We learn a lot more about the Demagorgon in Season 2, as we see the other iterations of the monster (including the genuinely scary Demadogs), but the Upside Down remains a relatively unexplained realm, and the Duffers hope to keep it that way for as long as possible.
“It’s a balancing act,” explains Ross. “If you tell too much, it loses a little bit of that mystery. We obviously will shed more light on it moving forward, but we want to do it a little bit at a time. Even at the end, I don’t think we’re going to answer all of those questions, and I don’t think we even necessarily need to. We’re telling this story from the point of view of very human characters. There’s no way they can ever truly fully understand this place. We have our Upside Down document which describes its rules and its mythology in quite a bit of detail, but I think we’re just going to slowly parse that out, and maybe not even fully use all of it. Our favorite thing to do on this show is that these characters, especially the kids, are able to make these leaps about the Mind Flayer and how it operates and what it wants, but they’re just basing this off of games that they’ve played. They don’t really know for sure.”
One thing we do know for sure, though, is that the kids of Stranger Things aren’t getting any younger: from Eleven growing hair and Lucas charming Max to Dustin getting teeth, the cast – and, therefore the characters – are growing up fast. Time jumps for future seasons, then, are something the Duffers are going to have to do to keep up.

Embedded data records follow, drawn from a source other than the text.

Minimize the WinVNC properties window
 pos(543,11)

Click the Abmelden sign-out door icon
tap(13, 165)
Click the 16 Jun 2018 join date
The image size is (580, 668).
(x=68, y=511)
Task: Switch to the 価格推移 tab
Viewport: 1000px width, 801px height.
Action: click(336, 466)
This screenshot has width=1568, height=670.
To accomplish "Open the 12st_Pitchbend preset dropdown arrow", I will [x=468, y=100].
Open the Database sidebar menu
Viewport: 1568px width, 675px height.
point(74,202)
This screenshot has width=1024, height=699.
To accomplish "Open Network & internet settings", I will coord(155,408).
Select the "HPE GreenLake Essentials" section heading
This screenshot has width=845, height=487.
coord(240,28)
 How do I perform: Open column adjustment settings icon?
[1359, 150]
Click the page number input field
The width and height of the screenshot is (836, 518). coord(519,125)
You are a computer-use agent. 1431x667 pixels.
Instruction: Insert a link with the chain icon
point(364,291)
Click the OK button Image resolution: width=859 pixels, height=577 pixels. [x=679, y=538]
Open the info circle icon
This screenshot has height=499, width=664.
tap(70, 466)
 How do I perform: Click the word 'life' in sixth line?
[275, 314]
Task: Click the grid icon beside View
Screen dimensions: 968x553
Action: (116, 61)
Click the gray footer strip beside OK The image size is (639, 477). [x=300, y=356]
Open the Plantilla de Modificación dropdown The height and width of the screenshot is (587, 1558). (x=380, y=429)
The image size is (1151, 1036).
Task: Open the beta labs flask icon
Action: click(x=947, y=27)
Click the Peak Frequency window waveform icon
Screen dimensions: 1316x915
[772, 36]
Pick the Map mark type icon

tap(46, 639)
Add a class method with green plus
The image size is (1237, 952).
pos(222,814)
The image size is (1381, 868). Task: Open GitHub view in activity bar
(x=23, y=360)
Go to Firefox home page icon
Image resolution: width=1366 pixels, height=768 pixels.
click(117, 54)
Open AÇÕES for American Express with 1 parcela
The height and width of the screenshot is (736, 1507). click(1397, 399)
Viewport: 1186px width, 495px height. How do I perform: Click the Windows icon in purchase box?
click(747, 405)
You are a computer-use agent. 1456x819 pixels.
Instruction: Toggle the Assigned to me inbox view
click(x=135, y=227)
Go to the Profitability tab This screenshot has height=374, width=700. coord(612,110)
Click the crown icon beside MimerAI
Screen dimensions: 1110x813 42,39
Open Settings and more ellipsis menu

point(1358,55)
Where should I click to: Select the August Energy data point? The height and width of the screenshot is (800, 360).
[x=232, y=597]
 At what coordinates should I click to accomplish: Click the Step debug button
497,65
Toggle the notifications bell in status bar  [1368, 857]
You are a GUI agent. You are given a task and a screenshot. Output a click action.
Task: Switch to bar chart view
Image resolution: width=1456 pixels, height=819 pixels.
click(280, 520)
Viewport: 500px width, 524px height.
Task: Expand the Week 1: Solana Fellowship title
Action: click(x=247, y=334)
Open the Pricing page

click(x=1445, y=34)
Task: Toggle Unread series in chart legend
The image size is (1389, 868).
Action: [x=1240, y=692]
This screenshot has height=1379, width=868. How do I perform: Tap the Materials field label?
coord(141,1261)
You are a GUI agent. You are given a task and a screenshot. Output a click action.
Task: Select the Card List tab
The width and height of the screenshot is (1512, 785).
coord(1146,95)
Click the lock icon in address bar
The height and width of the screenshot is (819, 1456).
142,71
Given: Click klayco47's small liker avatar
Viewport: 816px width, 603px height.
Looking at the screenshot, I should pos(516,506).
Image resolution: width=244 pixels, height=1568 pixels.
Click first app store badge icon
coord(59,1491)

“Our kids are aging. We can only write and produce the show so fast,” says Matt. “They’re going to be almost a year older by the time we start shooting season three. It provides certain challenges. You can’t start right after season two ended. It forces you to do a time jump. But what I like is that it makes you evolve the show. It forces the show to evolve and change, because the kids are changing. Even if we wanted it to be static and we wanted to continually recycle the same storyline — and we don’t — we would be unable to, just because the kids are changing. It’s cool, though. The audience is going to be able to watch these kids come of age every year. The closest example is Harry Potter. Watching those kids and actors grow up in front of the camera was, to me, very powerful. I mean, I wasn’t a kid when I experienced that, and I can only imagine if you were a kid and you were their age, it would have been even more powerful. That’s what I’m excited about. It’s a long way of saying that yeah, we’re going to do a time jump.”